Across the globe, Uber faces many legal challenges to its business model that brings drivers onto its network as independent contractors, rather than employees. In October, a British labor commission ruled that Uber drivers were employees. And in Late November 2016, a European Union court heard similar arguments. One of the original large labor cases against Uber was filed in California. These cases threaten to cripple Uber’s operations which rely on low overhead.

What is Uber’s business model? Technology network or a transportation system?

Uber claims that it’s a technology company, running phone apps that connect passengers to drivers. Most importantly, Uber asserts that the drivers are independent contractors, not employees.

Using drivers as independent contractors allows Uber to do many things to save money, shifting costs to its drivers. Uber can:

  • Ignore existing taxi and ride-for-hire laws and regulations
  • Ignore local taxes on rides-for-hire
  • Avoid paying workers’ (accident) compensation insurance fees
  • Avoid paying social security taxes on driver’s behalf
  • Avoid corporate taxes by shifting revenues through companies in several countries, paying taxes on relatively small royalties
  • Avoid labor laws (usually at the state level in the USA), which include minimum wage, overtime pay, guaranteed break and meal times.
  • Avoid worker protections against discrimination and retaliation.

I want to look back at what the California judge, Edward J. Chen, wrote back in March 2016, in the case O’Conner v. Uber Techn226 Cal. App. 3d at 1292-1294

During the case, Uber’s lawyers asked for a summary judgement, which is their assertion that the case against Uber has no merit. If the judge agrees, the case is dismissed before trial.

Judge Edward M. Chen did not agree, denying Uber’s motion in an eloquent and forceful judgement. Soon after, Uber announced a proposed $80-100 million settlement of the O’Conner case. The settlement merged this California case together with a similar case filed in Massachusetts (Yucesoy, et al., v. Uber Technologies, Inc., et al.). (The settlement ballooned if Uber went public and reached a specified market valuation.)

The settlement was later denied by Judge Chen, a decision I support, because, while a winning lotto ticket for the plaintiff’s lawyer, it provided little for the drivers.

In the denial of a preliminary judgement, Judge Chen found that the question of independent contractor status didn’t pass two tests.

  1. Drivers provide a service to Uber, which is a technologically sophisticated transportation company, but a transportation company nonetheless.
  2. The Borello test, named for the case S.G. Borello & Sons, Inc. v. Dep’t of Indust. Relations, 48 Cal. 3d 341, 350 (1989), yields ambiguous results. The many factored test has elements that point to each side of the case, thus lending itself to trial.

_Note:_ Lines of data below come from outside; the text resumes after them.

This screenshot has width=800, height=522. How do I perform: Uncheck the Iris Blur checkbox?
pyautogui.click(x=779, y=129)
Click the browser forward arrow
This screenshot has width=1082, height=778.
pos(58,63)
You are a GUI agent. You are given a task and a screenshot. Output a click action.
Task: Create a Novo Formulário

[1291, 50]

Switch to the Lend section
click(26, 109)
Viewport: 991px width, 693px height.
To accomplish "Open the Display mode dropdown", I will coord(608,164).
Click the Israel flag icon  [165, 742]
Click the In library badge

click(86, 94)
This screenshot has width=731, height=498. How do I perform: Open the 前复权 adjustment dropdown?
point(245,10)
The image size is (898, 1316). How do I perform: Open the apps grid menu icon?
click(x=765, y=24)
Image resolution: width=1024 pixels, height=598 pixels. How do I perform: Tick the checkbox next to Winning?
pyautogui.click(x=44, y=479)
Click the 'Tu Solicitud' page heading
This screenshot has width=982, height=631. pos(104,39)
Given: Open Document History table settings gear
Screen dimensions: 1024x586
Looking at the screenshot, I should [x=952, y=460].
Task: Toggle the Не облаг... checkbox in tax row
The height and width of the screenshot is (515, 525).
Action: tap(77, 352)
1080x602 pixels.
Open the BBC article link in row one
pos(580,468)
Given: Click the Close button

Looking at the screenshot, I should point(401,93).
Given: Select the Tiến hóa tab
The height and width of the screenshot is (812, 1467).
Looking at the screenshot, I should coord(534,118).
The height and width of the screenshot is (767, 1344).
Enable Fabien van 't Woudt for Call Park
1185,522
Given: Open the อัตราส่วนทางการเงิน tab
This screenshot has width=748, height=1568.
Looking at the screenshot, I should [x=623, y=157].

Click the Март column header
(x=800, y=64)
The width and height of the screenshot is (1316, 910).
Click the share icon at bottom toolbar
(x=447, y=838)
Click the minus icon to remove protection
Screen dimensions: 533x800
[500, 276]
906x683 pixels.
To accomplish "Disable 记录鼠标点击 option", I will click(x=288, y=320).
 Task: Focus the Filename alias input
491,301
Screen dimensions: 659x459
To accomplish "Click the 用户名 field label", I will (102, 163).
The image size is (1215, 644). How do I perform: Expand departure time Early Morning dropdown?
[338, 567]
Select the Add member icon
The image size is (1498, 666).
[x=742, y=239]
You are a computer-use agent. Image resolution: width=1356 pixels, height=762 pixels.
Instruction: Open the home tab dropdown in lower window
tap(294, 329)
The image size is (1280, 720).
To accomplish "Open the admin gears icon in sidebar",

Judge Chen’s consideration of the first test–whether the drivers perform a service to a transportation company, yields many great quotes.

Ironically, Uber takes Yellow Taxi’s position

Uber, the great disruptor of taxis, looks more like a cab company everyday. In the O’Connor case Uber takes a position similar to Yellow Taxi in a 1991 California case, Yellow Cab Cooperative, Inc., et al., v. Workers’ Compensation Appeals Board and Richard Edwinson (226 Cal. App. 3d at 1292-1294).

Yellow Cab Cooperative, Inc., employed its drivers, who were represented by a union. In 1976, the company filed bankruptcy. In 1979, it instituted a new business plan, under which the drivers, now considered by Yellow to be independent contractors, leased cabs from the co-op.

When driver Edwinson had an on-the-job injury, he brought his case to the Workers’ Compensation Appeals Board, arguing that he was an employee, and thus entitled to employer-paid insurance through the state of California. The Board agreed; Yellow appealed; and Yellow lost the appeal.

The obvious difference between Yellow Cab and Uber is the ownership of capital. Yellow owned the cabs, earning money from leasing them to the driver. Uber has little capital investment, because the drivers use their own cars.

But Judge Chen stressed the similarities in the the cab company’s operations and Uber’s.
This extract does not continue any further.